あとは、五巻の神無本家におけるやり取りがわりと好き。


キャラクターに関しては深螺以外は好みじゃなかったなあ……。あえてあげるなら、次点が雨森?

読了できた理由

読んだきっかけは酷評に関する波及の広がりを見たからなのだけれど*1、それでも設定はともかく話に関しては「明らかに好みじゃなさそう」と思いながら手を伸ばしたので、「出来るだけ勢いで読みきろう」という目論見のもと全巻一気買いを*2
でも目標は三巻まではなんとか、だったかな。
で。
実際三巻まで読んだら、むしろ設定の不条理さに勢いで四、五と読めた感じ。そして、その腹が立った勢いのまま昨日のエントリに*3


そして昨日の段階では実は0は読まないで置こうかと思っていたんだけど、今朝、結局手にして家を出たので移動中に読了。最終的に0が一番気に入って終わったという意外な結末に落ち着いた。

伏線と偶然と必然

三巻以降が面白いと思う人が多い理由は昨日、三巻のところで書いたように、理由がなんであれ今まで単なる不条理な設定でしかなかったところにようやく「主人公本人以外にきちんと理由がある」ということが提示されたところにあるんじゃないかな。


で、この設定に関しては
伏線に関する注意事項*4

  1. 伏線というのはさりげなく、しかしそれなりに張っておくのがベター。
  2. ただし緻密であればあるほど先が読めてしまう。
  3. さりげなさすぎる伏線は唐突な印象しか与えない。
  4. 過去に使われたことのある伏線は見破られやすい。

のうち、三つ目が該当してるんじゃないかな。
この三つ目って、一度でも自分の書いた話*5を人に読ませた事がある人は嫌というほど実感したことがあると思うのだけど、すごく陥りやすい罠だったりする。書いている側は「何もかもわかっていて」書いているので、読み手がわかってくれないなんて事はないとつい思ってしまう*6


主人公の「死にたがり」はずっと「なにか変」と読み手に印象を与えてはいるんだけど、真相に至るための手がかりが、ふっと思い返すと0の『入学前夜に満ちる月』ぐらいにか散見できない*7
物語的驚きの展開は必要だけれどそれでももう少し手がかりが欲しかった。


偶然と必然については、作中にきちんと説明が。
ただ、主人公が地元から離れているのに主人公の妹一人、幼馴染二人、先輩一人、計四人が偶然*8に近い形で集まっちゃうのはちょっとね。

登場人物の構成比

男女比はもうネタにしたので、もう一つの気がかり事項を。


いくらラノベとはいえ大人の存在が無さ過ぎる
顧問の存在しえない「帰宅部」という設定は、そもそも排除するためかとは思うがそれにしてもあまりにも少なすぎる。
ほぼゼロ*9
それでもなんとかうっすらと登場人物を通して語られる親像がほんとうすい。
ここまで徹底して排除されているといっそすっきりはするけど、その分視点が偏りすぎていてバランスが悪いようにしか感じなかった。成長ものにはある程度子供たちに賛同しつつ*10、釘をさす大人がいてくれないと、成長したといわれても井の中の蛙にしか見えないんだよ。
だからこそ少しでも年上の深螺が出てきたあとの方が安定感があるんだろう……きっと。

最終的に

普段読まないものを読んだという充足感だけは得た、かな。
あとやっぱハーレムもの苦手……。
ていうか、ハーレム物でもいいけど男女比はそれなりに保ってくれるか、好みがいなかったらもうアウトだと実感した……*11

*1:それより前に話題になっていた元の『学校の階段』はあらすじを読んでも心動かされなかったので見なかったことにした。

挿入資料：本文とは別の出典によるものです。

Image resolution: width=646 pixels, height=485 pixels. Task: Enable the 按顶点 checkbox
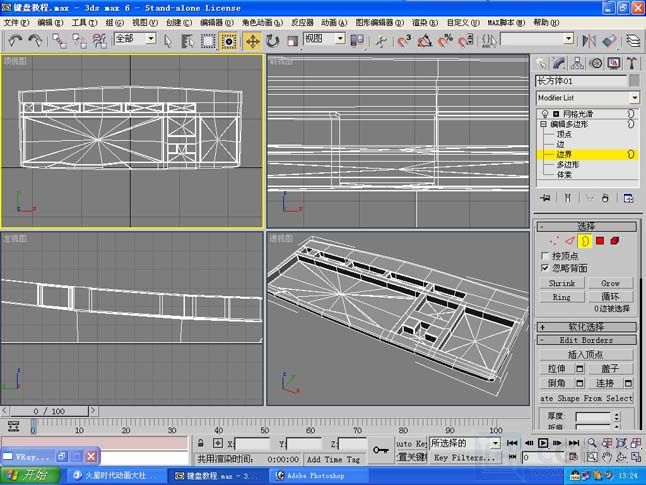click(x=545, y=256)
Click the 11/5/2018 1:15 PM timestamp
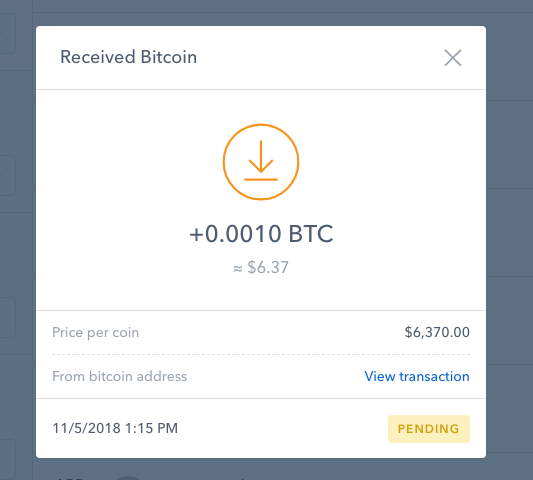Screen dimensions: 533x480 tap(115, 428)
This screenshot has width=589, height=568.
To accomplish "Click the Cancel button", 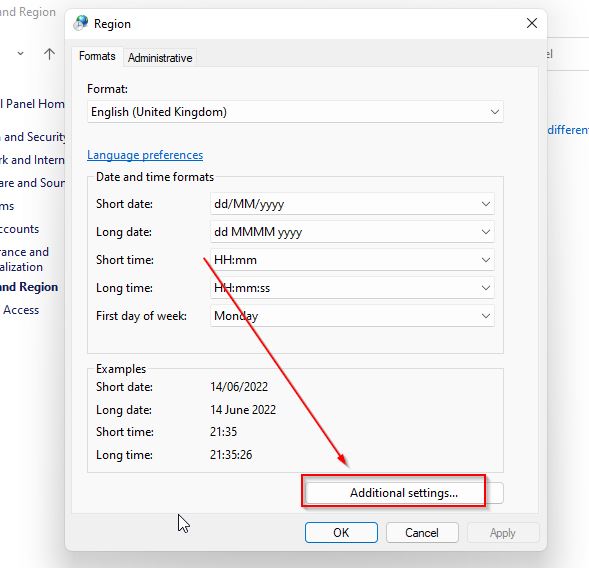I will (x=422, y=533).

*2:探しに行くのが面倒だったのできちんと原価で買った。

*3:この勢いになんか覚えがあるなあと思ったら以前、『神様のメモ帳』(杉井光)でおなじことしてた。

*4:わりとよく言われていることなので、特に引用もとは無し。

*5:小説に限らず。

*6:この見極めが私はとても下手。

*7:読み落としがありそうではあるけれど。

*8:それなりに必然ではあるけれども。

*9:先生とか駅員とかは、個性が要らないのでキャラクターとしてはカウント外。

*10:いや、賛同は無くてもいいんだけど。

*11:でもとっさにハーレム物が思いつかない……。